**Exercise objective:** Reproduce the following lines verbatim, with no changes.

**Data for processing:**

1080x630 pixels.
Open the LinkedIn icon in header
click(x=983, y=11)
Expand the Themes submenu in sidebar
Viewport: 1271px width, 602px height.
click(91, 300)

**Solved exercise:**
1080x630 pixels.
Open the LinkedIn icon in header
click(x=983, y=11)
Expand the Themes submenu in sidebar
Viewport: 1271px width, 602px height.
click(91, 300)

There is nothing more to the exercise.